I agree, and would not have argued otherwise. My point was simply that it is easier to err in determining viability in utero than it is to identify a newborn. But it would seem that there is a more precise standard for identifying viability in utero than I had originally thought. So, you make a good point here.


 

And, as far as I am concerned, that is the whole point.  The right to abortion derives from a woman's right to control her own body, which is absolute.  As long as the fetus is dependent on her, it has no rights.  Once it can survive without her as a host--and this can be determined objectively--she no longer has the right to destroy it.  The difficulty is with the medical definition of where viability begins.  But as Teresa stated--and you seemed to agree--there simply is no real debate about this within the last week or two prior to birth.  No woman should have the right to arbitrarily kill a child at that point.

I say arbitrarily, because I still consider the mother's life and rights to take precedence, even then.  If there is any question about a potential threat to her health or safety at any stage prior to natural delivery, she has no obligation to wait for nature to take its course.  She can simply have the fetus removed with absolutely no regard for its capacity for independent survival.  If there is a reasonable chance of viability, however, every precaution should be taken to maximize that potential.

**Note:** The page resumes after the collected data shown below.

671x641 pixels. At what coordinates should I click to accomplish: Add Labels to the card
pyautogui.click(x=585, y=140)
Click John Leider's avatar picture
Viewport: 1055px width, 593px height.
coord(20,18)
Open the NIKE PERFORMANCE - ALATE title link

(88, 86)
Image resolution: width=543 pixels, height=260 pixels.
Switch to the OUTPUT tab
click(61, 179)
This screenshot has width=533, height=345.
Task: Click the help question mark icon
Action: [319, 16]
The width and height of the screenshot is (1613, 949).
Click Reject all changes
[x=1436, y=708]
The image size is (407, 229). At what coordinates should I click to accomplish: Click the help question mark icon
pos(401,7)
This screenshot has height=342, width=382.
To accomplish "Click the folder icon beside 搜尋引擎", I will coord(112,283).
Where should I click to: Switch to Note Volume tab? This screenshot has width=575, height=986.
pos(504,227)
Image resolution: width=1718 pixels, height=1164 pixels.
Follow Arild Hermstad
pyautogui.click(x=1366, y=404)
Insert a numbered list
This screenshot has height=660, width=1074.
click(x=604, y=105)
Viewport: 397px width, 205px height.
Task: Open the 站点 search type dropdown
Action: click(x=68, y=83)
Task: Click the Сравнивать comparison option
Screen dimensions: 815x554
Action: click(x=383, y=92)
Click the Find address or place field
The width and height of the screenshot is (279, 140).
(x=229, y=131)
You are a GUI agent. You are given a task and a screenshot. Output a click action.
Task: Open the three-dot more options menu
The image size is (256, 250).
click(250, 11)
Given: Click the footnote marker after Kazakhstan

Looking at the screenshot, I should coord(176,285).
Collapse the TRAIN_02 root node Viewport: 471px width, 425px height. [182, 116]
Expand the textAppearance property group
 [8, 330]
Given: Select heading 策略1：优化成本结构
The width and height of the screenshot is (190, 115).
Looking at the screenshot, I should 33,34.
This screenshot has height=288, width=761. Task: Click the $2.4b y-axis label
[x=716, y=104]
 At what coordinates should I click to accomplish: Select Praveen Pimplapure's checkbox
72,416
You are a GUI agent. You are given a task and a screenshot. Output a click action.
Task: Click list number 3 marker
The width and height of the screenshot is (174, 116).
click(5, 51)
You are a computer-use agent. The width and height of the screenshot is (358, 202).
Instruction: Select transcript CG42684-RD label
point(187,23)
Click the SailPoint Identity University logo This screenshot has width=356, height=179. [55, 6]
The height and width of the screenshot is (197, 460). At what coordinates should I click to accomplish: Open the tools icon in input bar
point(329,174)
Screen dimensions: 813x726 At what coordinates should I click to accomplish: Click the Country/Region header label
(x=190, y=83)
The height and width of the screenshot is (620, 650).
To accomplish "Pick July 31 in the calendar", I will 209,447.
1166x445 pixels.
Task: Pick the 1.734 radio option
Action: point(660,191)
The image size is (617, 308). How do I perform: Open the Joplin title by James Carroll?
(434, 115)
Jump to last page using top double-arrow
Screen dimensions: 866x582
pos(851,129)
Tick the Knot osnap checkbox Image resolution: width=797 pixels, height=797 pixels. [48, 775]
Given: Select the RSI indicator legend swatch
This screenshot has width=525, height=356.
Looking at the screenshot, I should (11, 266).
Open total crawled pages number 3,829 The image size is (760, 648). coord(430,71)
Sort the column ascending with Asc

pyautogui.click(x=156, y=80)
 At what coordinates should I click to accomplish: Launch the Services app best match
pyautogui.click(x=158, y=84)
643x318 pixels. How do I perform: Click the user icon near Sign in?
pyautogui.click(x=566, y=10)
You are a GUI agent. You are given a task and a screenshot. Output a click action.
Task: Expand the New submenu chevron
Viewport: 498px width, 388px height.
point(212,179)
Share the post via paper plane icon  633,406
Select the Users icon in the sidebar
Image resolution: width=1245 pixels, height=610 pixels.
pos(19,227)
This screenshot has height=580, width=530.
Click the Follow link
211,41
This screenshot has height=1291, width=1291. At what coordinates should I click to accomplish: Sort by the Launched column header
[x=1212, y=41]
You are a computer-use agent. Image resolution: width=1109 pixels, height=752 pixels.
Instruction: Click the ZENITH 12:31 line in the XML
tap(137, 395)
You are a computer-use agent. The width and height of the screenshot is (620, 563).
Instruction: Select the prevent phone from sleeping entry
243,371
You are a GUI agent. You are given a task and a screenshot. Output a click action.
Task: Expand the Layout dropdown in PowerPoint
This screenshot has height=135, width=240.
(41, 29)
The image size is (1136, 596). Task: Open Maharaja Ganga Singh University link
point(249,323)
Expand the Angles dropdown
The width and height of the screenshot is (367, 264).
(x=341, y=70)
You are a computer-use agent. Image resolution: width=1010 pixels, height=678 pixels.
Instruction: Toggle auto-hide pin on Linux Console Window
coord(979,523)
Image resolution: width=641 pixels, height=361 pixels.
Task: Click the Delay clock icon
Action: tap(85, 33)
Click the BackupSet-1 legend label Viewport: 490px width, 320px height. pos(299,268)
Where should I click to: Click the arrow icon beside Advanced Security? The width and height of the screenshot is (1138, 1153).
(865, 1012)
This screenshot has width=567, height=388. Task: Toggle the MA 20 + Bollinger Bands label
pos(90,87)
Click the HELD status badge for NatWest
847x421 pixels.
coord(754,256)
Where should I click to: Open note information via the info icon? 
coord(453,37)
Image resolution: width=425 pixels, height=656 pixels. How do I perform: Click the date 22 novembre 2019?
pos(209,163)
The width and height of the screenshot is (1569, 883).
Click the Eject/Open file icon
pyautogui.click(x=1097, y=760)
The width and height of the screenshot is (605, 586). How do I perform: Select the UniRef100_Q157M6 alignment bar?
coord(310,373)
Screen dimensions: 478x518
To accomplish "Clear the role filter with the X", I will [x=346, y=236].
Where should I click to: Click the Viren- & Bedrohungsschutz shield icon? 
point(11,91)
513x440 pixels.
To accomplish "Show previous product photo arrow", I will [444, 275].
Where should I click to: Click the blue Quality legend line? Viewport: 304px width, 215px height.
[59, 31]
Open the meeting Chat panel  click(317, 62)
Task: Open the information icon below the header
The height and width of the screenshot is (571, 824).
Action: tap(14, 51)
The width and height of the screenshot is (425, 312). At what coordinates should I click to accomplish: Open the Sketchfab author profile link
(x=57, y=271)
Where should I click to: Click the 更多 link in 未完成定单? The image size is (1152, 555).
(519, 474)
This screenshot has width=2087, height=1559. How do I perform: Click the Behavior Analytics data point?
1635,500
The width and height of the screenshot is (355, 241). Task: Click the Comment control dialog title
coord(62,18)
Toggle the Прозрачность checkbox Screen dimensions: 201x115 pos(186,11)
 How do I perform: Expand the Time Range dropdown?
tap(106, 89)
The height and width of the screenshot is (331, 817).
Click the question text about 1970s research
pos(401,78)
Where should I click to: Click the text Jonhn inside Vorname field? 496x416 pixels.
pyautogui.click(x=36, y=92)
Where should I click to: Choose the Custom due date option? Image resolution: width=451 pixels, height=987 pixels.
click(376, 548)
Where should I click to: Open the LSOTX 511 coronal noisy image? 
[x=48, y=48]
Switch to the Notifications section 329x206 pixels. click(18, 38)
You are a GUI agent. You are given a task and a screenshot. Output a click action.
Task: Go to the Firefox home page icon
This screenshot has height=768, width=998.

I consider the statement "rights begin at birth" to be on the same status as any generalization or abstraction.   One cannot simply take it at face value and deduce appropriate conduct.  It holds true in 99% of the real life situations where it is relevant--but that does not mean that we can treat it rationalistically.  As Objectivists, we have to maintain a dual focus on abstractions and perceptual concretes, retain the hierarchical context for our ideas, and integrate our conclusions with other knowledge.   

As an Objectivist, I would be acutely embarrassed if another Objectivist went on national television and announced to the world that, because ‘rights begin at birth,’ mothers can feel free to kill their babies at 8 months and 3 weeks.  It would set the movement back even further than Peikoff’s last appearance on O’Reilly. (If that's possible.)

Objectivists agree that the government should only use force in retaliation, and, therefore, it should not control or regulate the sale of weapons.  There’s another abstraction. Does that mean government should look the other way if someone parks a tank on their front lawn and keeps it pointed at your living room?  Or if your neighbor enjoys experimenting with hydrogen bombs in his basement? 

Objectivists cannot simply justify actions on the basis of principles while ignoring the specific real world context.  We must make it a policy to systematlically translate our abstractions into perceptual reality in every given concrete instance.  Otherwise, we have no business calling ourselves Objectivists.